Data for processing:
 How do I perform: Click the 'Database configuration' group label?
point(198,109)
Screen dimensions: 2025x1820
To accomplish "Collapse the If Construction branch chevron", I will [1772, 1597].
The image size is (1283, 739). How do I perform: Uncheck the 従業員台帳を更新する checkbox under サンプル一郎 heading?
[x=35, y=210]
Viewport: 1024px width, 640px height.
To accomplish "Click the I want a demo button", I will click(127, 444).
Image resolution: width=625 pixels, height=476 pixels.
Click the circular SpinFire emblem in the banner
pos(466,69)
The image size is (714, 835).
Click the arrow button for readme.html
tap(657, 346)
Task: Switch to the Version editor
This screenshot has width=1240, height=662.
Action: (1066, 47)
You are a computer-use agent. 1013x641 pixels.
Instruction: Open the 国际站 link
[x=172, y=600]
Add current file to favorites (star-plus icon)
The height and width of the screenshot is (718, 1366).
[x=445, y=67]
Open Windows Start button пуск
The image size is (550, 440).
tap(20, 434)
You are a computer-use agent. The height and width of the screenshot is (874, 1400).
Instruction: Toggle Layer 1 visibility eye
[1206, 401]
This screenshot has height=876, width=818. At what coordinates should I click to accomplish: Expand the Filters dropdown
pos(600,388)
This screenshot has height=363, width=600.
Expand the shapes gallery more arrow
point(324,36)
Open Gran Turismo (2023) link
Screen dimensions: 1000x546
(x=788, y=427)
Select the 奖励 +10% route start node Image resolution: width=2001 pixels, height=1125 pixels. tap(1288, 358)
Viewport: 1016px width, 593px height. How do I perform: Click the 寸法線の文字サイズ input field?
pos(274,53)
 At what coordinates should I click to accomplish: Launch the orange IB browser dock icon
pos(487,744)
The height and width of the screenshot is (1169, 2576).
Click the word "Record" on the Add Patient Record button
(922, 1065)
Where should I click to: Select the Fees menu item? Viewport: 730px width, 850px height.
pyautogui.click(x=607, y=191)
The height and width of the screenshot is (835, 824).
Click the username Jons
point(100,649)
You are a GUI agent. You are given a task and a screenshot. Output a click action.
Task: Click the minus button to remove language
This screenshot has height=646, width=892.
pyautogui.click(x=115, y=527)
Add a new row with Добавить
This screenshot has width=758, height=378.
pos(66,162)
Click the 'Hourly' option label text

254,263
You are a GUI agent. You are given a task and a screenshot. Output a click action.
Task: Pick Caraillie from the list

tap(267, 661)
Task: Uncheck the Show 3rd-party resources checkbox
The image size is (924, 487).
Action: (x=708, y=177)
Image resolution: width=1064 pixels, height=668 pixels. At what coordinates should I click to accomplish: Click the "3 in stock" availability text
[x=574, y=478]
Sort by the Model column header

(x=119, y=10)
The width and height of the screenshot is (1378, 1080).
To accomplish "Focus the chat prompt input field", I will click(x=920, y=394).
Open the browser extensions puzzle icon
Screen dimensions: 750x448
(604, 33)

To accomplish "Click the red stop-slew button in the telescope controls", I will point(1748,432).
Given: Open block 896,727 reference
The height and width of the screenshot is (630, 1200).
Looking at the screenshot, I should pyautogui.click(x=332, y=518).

Description of the task:
Output every record above a second time, exactly.

Reply:
 How do I perform: Click the 'Database configuration' group label?
point(198,109)
Screen dimensions: 2025x1820
To accomplish "Collapse the If Construction branch chevron", I will [1772, 1597].
The image size is (1283, 739). How do I perform: Uncheck the 従業員台帳を更新する checkbox under サンプル一郎 heading?
[x=35, y=210]
Viewport: 1024px width, 640px height.
To accomplish "Click the I want a demo button", I will click(127, 444).
Image resolution: width=625 pixels, height=476 pixels.
Click the circular SpinFire emblem in the banner
pos(466,69)
The image size is (714, 835).
Click the arrow button for readme.html
tap(657, 346)
Task: Switch to the Version editor
This screenshot has width=1240, height=662.
Action: (1066, 47)
You are a computer-use agent. 1013x641 pixels.
Instruction: Open the 国际站 link
[x=172, y=600]
Add current file to favorites (star-plus icon)
The height and width of the screenshot is (718, 1366).
[x=445, y=67]
Open Windows Start button пуск
The image size is (550, 440).
tap(20, 434)
You are a computer-use agent. The height and width of the screenshot is (874, 1400).
Instruction: Toggle Layer 1 visibility eye
[1206, 401]
This screenshot has height=876, width=818. At what coordinates should I click to accomplish: Expand the Filters dropdown
pos(600,388)
This screenshot has height=363, width=600.
Expand the shapes gallery more arrow
point(324,36)
Open Gran Turismo (2023) link
Screen dimensions: 1000x546
(x=788, y=427)
Select the 奖励 +10% route start node Image resolution: width=2001 pixels, height=1125 pixels. tap(1288, 358)
Viewport: 1016px width, 593px height. How do I perform: Click the 寸法線の文字サイズ input field?
pos(274,53)
 At what coordinates should I click to accomplish: Launch the orange IB browser dock icon
pos(487,744)
The height and width of the screenshot is (1169, 2576).
Click the word "Record" on the Add Patient Record button
(922, 1065)
Where should I click to: Select the Fees menu item? Viewport: 730px width, 850px height.
pyautogui.click(x=607, y=191)
The height and width of the screenshot is (835, 824).
Click the username Jons
point(100,649)
You are a GUI agent. You are given a task and a screenshot. Output a click action.
Task: Click the minus button to remove language
This screenshot has height=646, width=892.
pyautogui.click(x=115, y=527)
Add a new row with Добавить
This screenshot has width=758, height=378.
pos(66,162)
Click the 'Hourly' option label text

254,263
You are a GUI agent. You are given a task and a screenshot. Output a click action.
Task: Pick Caraillie from the list

tap(267, 661)
Task: Uncheck the Show 3rd-party resources checkbox
The image size is (924, 487).
Action: (x=708, y=177)
Image resolution: width=1064 pixels, height=668 pixels. At what coordinates should I click to accomplish: Click the "3 in stock" availability text
[x=574, y=478]
Sort by the Model column header

(x=119, y=10)
The width and height of the screenshot is (1378, 1080).
To accomplish "Focus the chat prompt input field", I will click(x=920, y=394).
Open the browser extensions puzzle icon
Screen dimensions: 750x448
(604, 33)

To accomplish "Click the red stop-slew button in the telescope controls", I will point(1748,432).
Given: Open block 896,727 reference
The height and width of the screenshot is (630, 1200).
Looking at the screenshot, I should pyautogui.click(x=332, y=518).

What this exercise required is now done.